My hike at the Wetland Walkway also introduced me to a variety of intermediate marsh grasses that would be a jungle of vegetation during summer, but were a golden brown sea for my winter visit. These included the arrowhead, cordgrass, wiregrass, deer pea, water hyssop, and to me, amazing Roseau grass. The waters were full of life: brown shrimp, blue crab, gulf menhaden. My footsteps launched a flock of egrets into the sky, squawking their irritation.
A veritable department store strewn across the sand offered up colorful shells, whelks, conch, sharkseye, angelwings and cockles.

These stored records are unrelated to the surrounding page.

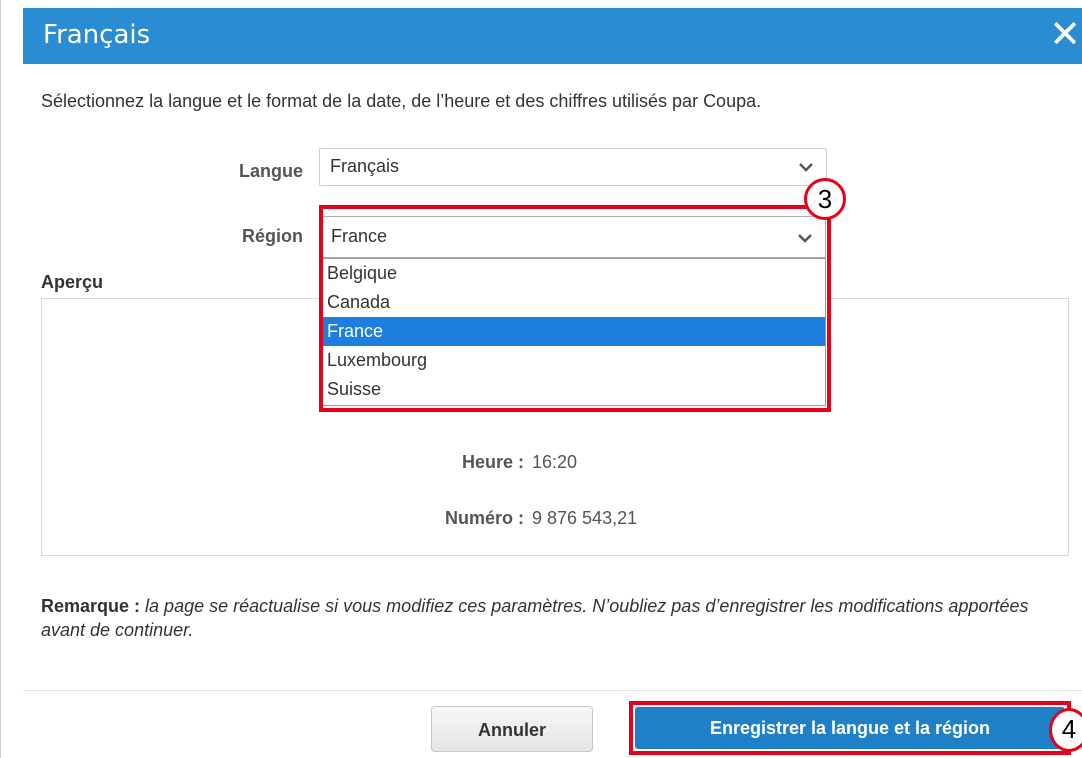 Image resolution: width=1082 pixels, height=758 pixels. What do you see at coordinates (97, 35) in the screenshot?
I see `dialog-title: Français` at bounding box center [97, 35].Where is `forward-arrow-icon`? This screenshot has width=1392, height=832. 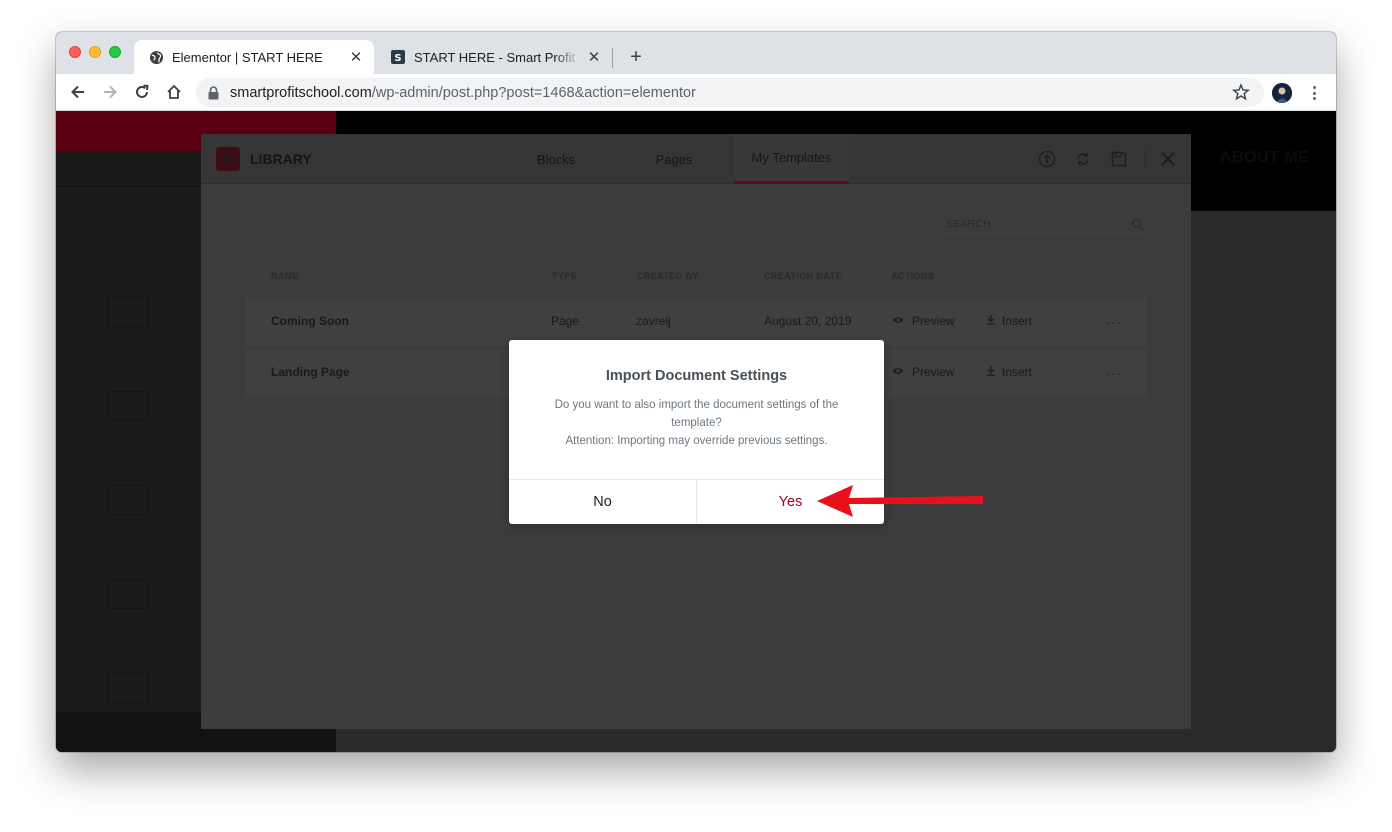 forward-arrow-icon is located at coordinates (110, 92).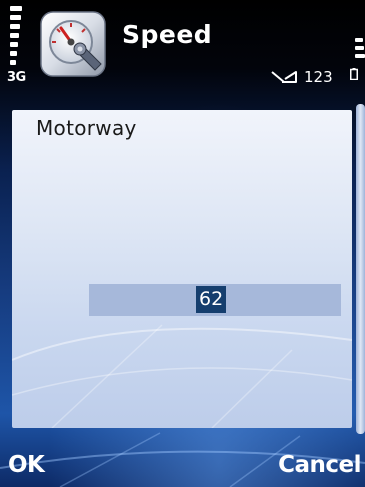 The image size is (365, 487). What do you see at coordinates (212, 300) in the screenshot?
I see `speed-value: 62` at bounding box center [212, 300].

Journeying further along the Creole Nature Trail, Martin Beach opened up a whole new world of discovery. Waves lapped at the Gulf coast shore bringing with them a Santa's sack of surprises. A veritable department store strewn across the sand offered up colorful shells, whelks, conch, sharkseye, angelwings and cockles. Indeed an infant couldn't step on the beach without the crunch of crumbling treasures beneath his feet.
The most amazing find I made, however, was a large pod buried in the silky white sand. The seed pod, much to my surprise, came from the Amazon Rainforest and had drifted across the gulf. Dried brown strands of seaweed from the Caribbean's Sea of Sargasso rode in with the waves, like surfers in the sun, before being spread across the beach.
The Creole Nature Trail is home to several beaches along the Gulf of Mexico, locally known as the "Cajun Riviera." The white sands of Rutherford Beach conjured images of children building castles, teens tossing frisbies, and parents lounging in the sun-of course only a Canadian like me would think of such things when the temperature was in the mid-60s. I yearned to try walking this Cajun Riviera the thirty-odd miles right to Texas.
Nearly one-third of the population of the area along the trail, and in several other nearby parishes, are of Acadiana descent, or Cajuns. In fact, I had a great Cajun lunch along the route in the town of Cameron, at Stella's Restaurant. The crab cake appetizer was melt-in-your mouth delicious, while the gumbo was a great example of why Cajun cooking is a world-wide institution.
Leaving on the Cameron ferry, which crosses the Calcasieu Ship Channel connecting the Intracoastal Waterway to the Gulf, I was sad to think of the afternoon coming to an end. Tiny Cameron port is ranked around sixth in the nation in tons of seafood loaded annually. Indeed, my hands were itching to find some gear to pull in a supper of my own. The local favorite sport is catching crab onshore with a simple rod and string tied with bait, then netting the catch when it bites. Ah, I thought, what a way to spend the afternoon, never mind having a feast for the evening along with a nice big bowl of jambalaya, and pecan pie for dessert. Then I'd watch the sun drop over the Gulf of Mexico's sparkling waters and continue my way along the Creole Nature Trail, discovering more riches of Louisiana's Outback.